■ EXERCISE BRIEF
Recast the items from the line containing "Image resolution: width=1364" through the line containing "coordinates (445, 462).", both lines included, as a JSON list of strings with one string per line. Leave out blank lines and everything outside that span.

■ SUPPLIED RECORDS
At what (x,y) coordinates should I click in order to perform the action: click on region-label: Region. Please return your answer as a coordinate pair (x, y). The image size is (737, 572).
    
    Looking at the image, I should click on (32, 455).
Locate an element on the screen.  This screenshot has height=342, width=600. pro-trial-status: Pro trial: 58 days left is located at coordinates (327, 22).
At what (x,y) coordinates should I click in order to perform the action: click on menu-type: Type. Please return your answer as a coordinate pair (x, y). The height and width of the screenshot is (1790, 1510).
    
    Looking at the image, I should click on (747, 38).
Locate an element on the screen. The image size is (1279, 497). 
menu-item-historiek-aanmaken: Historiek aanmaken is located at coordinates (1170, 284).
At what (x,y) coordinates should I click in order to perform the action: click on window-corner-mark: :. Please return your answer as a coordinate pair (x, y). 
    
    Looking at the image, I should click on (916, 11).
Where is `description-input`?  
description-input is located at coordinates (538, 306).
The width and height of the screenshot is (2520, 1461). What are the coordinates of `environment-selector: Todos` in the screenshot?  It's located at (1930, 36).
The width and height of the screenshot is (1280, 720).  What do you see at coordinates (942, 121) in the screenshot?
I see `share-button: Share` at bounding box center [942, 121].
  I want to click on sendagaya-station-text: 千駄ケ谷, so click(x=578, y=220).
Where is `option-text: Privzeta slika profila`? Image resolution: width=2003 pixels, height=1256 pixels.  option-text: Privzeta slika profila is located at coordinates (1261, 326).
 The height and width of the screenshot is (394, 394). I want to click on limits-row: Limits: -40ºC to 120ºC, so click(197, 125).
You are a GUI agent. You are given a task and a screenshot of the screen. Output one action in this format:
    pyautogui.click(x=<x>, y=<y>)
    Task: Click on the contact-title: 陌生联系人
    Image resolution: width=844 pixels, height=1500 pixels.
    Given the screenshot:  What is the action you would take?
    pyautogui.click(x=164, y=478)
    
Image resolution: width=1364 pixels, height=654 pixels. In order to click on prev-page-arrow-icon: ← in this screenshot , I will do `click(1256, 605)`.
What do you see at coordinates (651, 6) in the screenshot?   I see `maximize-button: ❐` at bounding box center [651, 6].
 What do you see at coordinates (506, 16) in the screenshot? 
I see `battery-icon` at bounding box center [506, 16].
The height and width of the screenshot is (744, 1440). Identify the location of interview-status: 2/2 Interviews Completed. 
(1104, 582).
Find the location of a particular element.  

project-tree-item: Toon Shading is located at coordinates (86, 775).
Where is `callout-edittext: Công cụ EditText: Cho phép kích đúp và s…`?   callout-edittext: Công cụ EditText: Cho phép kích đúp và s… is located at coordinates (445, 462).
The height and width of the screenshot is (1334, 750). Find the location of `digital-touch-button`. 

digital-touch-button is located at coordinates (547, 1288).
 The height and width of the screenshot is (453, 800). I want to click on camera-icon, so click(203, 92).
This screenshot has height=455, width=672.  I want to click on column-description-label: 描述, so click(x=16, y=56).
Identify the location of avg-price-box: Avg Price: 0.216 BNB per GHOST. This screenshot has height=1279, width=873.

■ COMPLETED EXERCISE
[
  "Image resolution: width=1364 pixels, height=654 pixels. In order to click on prev-page-arrow-icon: ← in this screenshot , I will do `click(1256, 605)`.",
  "What do you see at coordinates (651, 6) in the screenshot?   I see `maximize-button: ❐` at bounding box center [651, 6].",
  " What do you see at coordinates (506, 16) in the screenshot? ",
  "I see `battery-icon` at bounding box center [506, 16].",
  "The height and width of the screenshot is (744, 1440). Identify the location of interview-status: 2/2 Interviews Completed. ",
  "(1104, 582).",
  "Find the location of a particular element.  ",
  "project-tree-item: Toon Shading is located at coordinates (86, 775).",
  "Where is `callout-edittext: Công cụ EditText: Cho phép kích đúp và s…`?   callout-edittext: Công cụ EditText: Cho phép kích đúp và s… is located at coordinates (445, 462)."
]